Русский жестокий рассказ: Сборник / составитель Владимир Сорокин. – Москва: АСТ: CORPUS, 2014. – 636 [4] с. – 5000 экз.
Абсолютно очевидно, что русская литература, скажем, от французской или немецкой отличается. Понятное дело, это связано и с кругом тем, и с особенностями путей исторического развития государств и обществ. Впрочем, за счёт подобных факторов литературное наследие каждой страны – уникально. Внешние различия существенны, однако есть и внутренние, глубинно-философские. Так чем же по-настоящему отличается наша с вами литература от любой другой, как проявляет себя «загадочная русская душа» на страницах книг? Рискну предположить, что одно из коренных отличий выделить можно. Гуманистическая парадигма – вот, наверное, лучшее определение для долгосрочного писательского тренда в нашей стране. Наши классики – и речь здесь далеко не только о XIX веке – даже при изображении самых ужасных сторон человеческого бытия исходят из некоей надежды, что ли. Надежды на то, что даже в самом плохом герое (оговоримся: не декорации-персонаже, а именно герое, существенном действующем лице произведения) всегда можно отыскать хоть маленькую, но светлую чёрточку. И именно это даёт возможность вдохнуть в него жизнь – и позволить читателю «подключиться» к проблематике произведения. Впрочем, с таким постулатом согласятся не все. За убедительным примером обратной позиции далеко ходить не нужно. Вот он: составленный Владимиром Сорокиным сборник «Русский жестокий рассказ».

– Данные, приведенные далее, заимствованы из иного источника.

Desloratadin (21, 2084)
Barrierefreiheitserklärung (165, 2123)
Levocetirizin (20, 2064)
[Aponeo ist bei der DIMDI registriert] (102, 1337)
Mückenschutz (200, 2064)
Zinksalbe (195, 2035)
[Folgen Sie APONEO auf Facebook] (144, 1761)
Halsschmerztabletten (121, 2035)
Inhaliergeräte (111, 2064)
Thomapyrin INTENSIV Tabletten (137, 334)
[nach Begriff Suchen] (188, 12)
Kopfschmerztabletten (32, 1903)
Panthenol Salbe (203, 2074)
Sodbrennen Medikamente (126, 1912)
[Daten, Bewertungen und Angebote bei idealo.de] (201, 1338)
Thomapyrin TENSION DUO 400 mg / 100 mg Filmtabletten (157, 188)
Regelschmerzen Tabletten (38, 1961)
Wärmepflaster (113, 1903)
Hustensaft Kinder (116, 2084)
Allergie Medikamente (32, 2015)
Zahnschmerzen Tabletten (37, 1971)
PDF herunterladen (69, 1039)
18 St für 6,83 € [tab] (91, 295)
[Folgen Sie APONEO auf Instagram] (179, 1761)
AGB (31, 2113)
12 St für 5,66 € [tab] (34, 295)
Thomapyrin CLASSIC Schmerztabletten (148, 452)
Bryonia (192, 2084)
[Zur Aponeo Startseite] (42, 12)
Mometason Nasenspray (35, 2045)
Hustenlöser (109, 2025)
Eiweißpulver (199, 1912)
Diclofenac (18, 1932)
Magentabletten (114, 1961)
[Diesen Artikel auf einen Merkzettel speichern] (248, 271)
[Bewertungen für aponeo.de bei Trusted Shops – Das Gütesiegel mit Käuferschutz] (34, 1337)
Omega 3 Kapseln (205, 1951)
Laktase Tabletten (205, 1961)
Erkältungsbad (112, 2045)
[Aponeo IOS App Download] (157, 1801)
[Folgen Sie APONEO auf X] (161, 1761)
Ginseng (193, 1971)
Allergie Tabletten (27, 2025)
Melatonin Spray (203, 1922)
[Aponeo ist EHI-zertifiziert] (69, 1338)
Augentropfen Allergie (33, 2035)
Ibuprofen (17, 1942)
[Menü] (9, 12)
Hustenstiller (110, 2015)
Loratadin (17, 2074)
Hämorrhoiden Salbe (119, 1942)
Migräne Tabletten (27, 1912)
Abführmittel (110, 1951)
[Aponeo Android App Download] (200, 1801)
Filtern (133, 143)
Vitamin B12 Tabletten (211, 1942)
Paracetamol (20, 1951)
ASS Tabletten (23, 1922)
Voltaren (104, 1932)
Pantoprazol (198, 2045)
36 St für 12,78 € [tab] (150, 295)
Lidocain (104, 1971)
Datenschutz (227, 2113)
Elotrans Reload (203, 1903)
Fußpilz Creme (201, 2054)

Чтобы ввести читателя в курс дела, позволю себе полностью привести список авторов, чьи рассказы вошли в книгу. Итак: Николай Гоголь, Владимир Одоевский, Михаил Лермонтов, Фёдор Достоевский, Лев Толстой, Всеволод Гаршин, Антон Чехов, Леонид Андреев, Фёдор Сологуб, Максим Горький, Иван Бунин, Семён Подъячев, Владимир Набоков, Гайто Газданов, Исаак Бабель, Михаил Зощенко, Даниил Хармс, Андрей Платонов, Варлам Шаламов, Александр Солженицын, Василь Быков. Уфф, как долго печатать. Богата русская литература, богата! Продолжим. Юрий Мамлеев, Владимир Казаков, Евгений Харитонов, Виктор Ерофеев, Татьяна Толстая, Людмила Петрушевская, Юрий Буйда, Виктор Пелевин, Роман Сенчин, Михаил Елизаров, Владимир Сорокин. Всё. Собственно говоря, остановка была неслучайна. Именно в этой точке заканчивается, по сути, одна книга – и начинается другая. Заканчиваются рассказы грустные, заставляющие задуматься о тяготах земной жизни и способах их преодоления. И начинаются – собственно жестокие. Причём жестокие настолько, что порой кажется, что ради жестокости и написаны. Вот, скажем, рассказ Романа Сенчина «Очистка». По городу гуляет подвыпивший парень, периодически «докапывается» до прохожих, обращаясь к ним – «зёмы» (земляки). Не самая приятная ситуация – но представимая. И вот в какой-то момент парня берут под руки два хорошо одетых субъекта – и уводят на стройку. Там происходит следующий диалог:
– Зёмы?!
– Мы не зёмы. Мы очищаем город от мрази!..
И далее: «Рот Генке закрывают рукой в мягкой перчатке, резко наклоняют вперёд. <…> Андрей коротко размахивается и крепко бьёт Генку молотком по затылку раз и второй». И знаете, что интересно? Акт совершенно немотивированной жестокости в рассказе выглядит органично. Генка отвратителен, в убийцах есть некий лоск. Вроде так и надо. Ничего не напоминает? Апология СС? Апология СС.
Вторая половина сборника производит скорее впечатление фрагментарного романа. Кажется, что действие всех рассказов происходит в какой-то одной параноидально-чернушной системе координат. Вроде и авторы разные, и манеры у них разные. Но по итогам прочтения складывается абсолютно чёткое ощущение того, что тебе приснился какой-то долгий кошмар. Немотивированная агрессия, жестокость, плоские персонажи. И вот это ставится составителем в один ряд с произведениями Гоголя, Толстого, Бунина, Чехова. Зачем? Скорее всего, чтобы уверить читателя: вся русская литература подводит нас к Сорокину и Буйде, Елизарову и Ерофееву. И радует в итоге только одно: грань между, собственно, настоящей литературой и суррогатом ясно обозначена за счёт хронологичности расположения текстов. Сразу видно, где колесо русской словесности, а где грязь, налипшая на него за последние 20–30 лет. Тут уж не запутаешься.